Is Cotton Compostable?
Cotton is 100% plant-based. So, yes, it is compostable!
Composting is a great way to sustainably dispose of cotton at home. But cotton and its natural byproducts can also be composted on an industrial level.
Even cotton harvesters are jumping on the composting trend. In these cases, cotton mill waste like seeds and husks are composted instead of being disposed of in an incinerator.
How To Compost Cotton
Composting unprocessed cotton is practically a no-brainer. Just toss it in the compost pile and watch the magic happen.
However, the average household will rarely, if ever, find themselves disposing of raw cotton.
The most important step in composting cotton-based consumer products is ensuring that no other (non-compostable) materials are present. Once that’s done, composting cotton of any kind is fairly easy.
Here’s how to safely compost the most common cotton items:
Can you compost cotton balls? Yes!
In fact, they are one of the most straightforward cotton items to dispose of.
Clean cotton balls can be added to compost without worry. Distribute cotton balls throughout your compost to prevent clumps that will slow down decomposition.
Since cotton balls are frequently soaked with personal care and cleaning products, you may be worried about adding used cotton balls to your compost. Fortunately, small amounts of alcohol, lotion, makeup, and similar products will not harm your compost.
Do NOT compost cotton balls that may have come into contact with harmful pathogens. This applies to cotton balls used in a medical or first aid context.

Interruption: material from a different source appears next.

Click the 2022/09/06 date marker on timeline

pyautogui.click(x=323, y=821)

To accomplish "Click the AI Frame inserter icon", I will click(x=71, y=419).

Cotton swabs (or Q-tips) can also be placed in the garden compost. But you need to be sure cotton is the only thing being added!
Some cotton swabs are made with cardboard sticks. Others are made with plastic. Only the former should be added to compost.

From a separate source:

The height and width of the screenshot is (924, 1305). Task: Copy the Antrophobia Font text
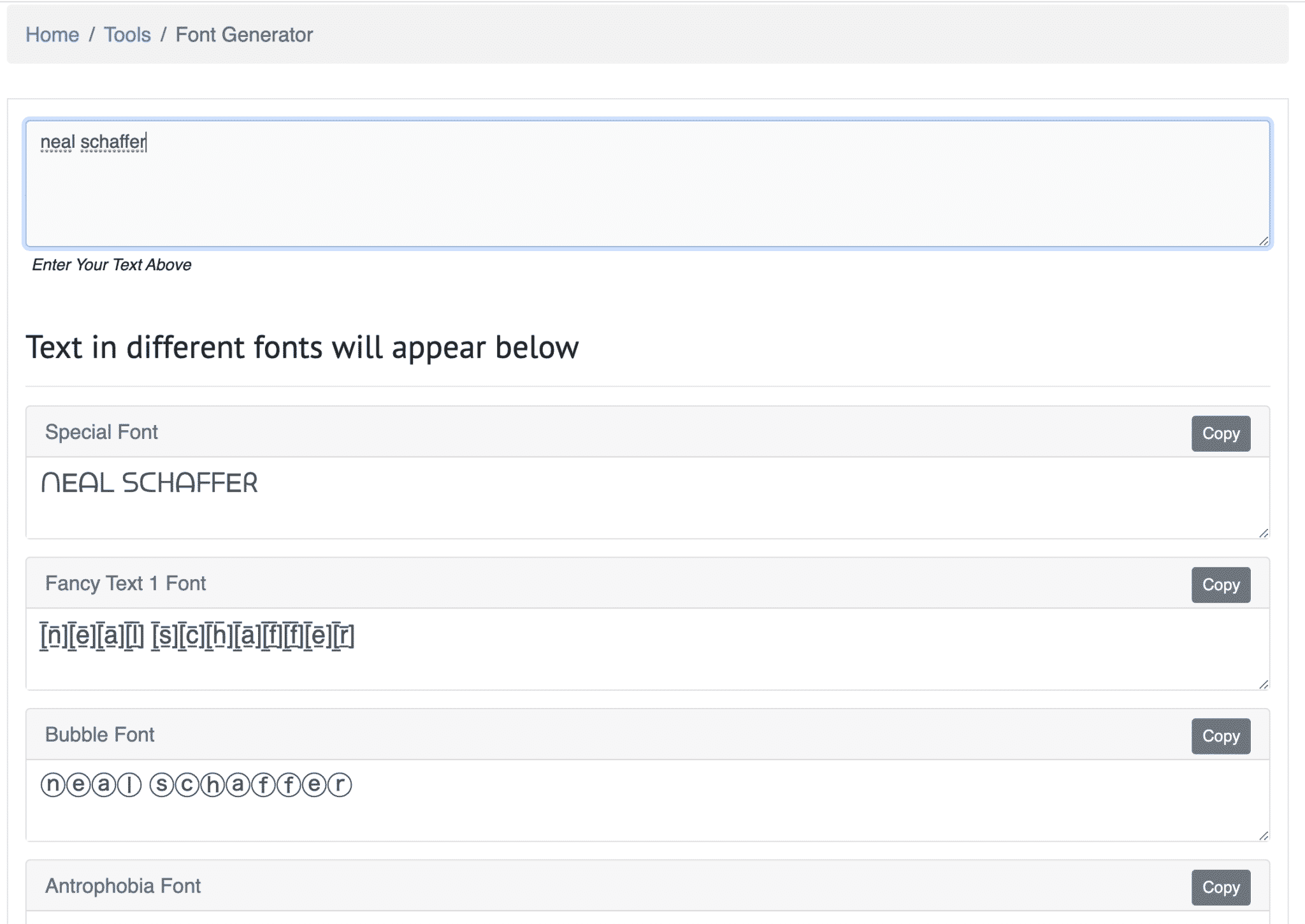point(1220,886)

When deciding whether used cotton swabs should be composted or not, follow the same guidelines as you would for cotton balls.
Donating used clothing is not the only way to responsibly dispose of it. In the case of cotton-based items that are too well-loved to go on to a new owner, composting may be the best option.
For the best results, cut cotton fabric into small pieces before composting. This will make the material easier to distribute and speed up decomposition.
Again, only 100% natural fabric can be composted.
Many fabrics, especially those used to make clothing, feature a blend of cotton and synthetic fibers. These synthetic fibers will not break down in a composting environment. You should be able to easily identify these materials by referencing the care tag.
Is Cotton Recyclable?
Yes! Previously used cotton fibers can be recycled and turned into new materials.
These older fibers are typically blended with new ones to make up for lost strength. However, this still leads to a reduction in the amount of new cotton being harvested and processed!
To recycle used cotton clothing and other items, send them to a special textile processing center. Do not place cotton in your household recycling bin (unless your local recycling center explicitly states that they will accept it).
Frequently Asked Questions
How long does it take cotton to decompose?
Cotton takes an average of 5 months to naturally decompose. However, the ideal composting environment can break down cotton in as little as a few weeks.
Is rayon compostable?
Rayon is a textile made from bamboo. While rayon is plant-based, it is fairly controversial due to the amount of factory processing needed to convert untreated bamboo into fabric.
The good news is that disposing of old rayon is much more sustainable than making it in the first place. Rayon is safe to compost and will break down as quickly, if not quicker, than cotton.
As always, double-check the fiber content before you compost fabric made of rayon. Rayon is often blended with other fibers, some of which may be synthetic.
Can you compost dryer lint?
Sometimes. It all depends on what types of fiber the dryer lint contains.
The secret to knowing whether or not your dryer lint is compostable is knowing where the lint came from. Lint produced by clothing made from 100% cotton (or other all-natural fibers) can be composted.
Any lint containing synthetic fibers should be thrown away or recycled, if possible. Not composted.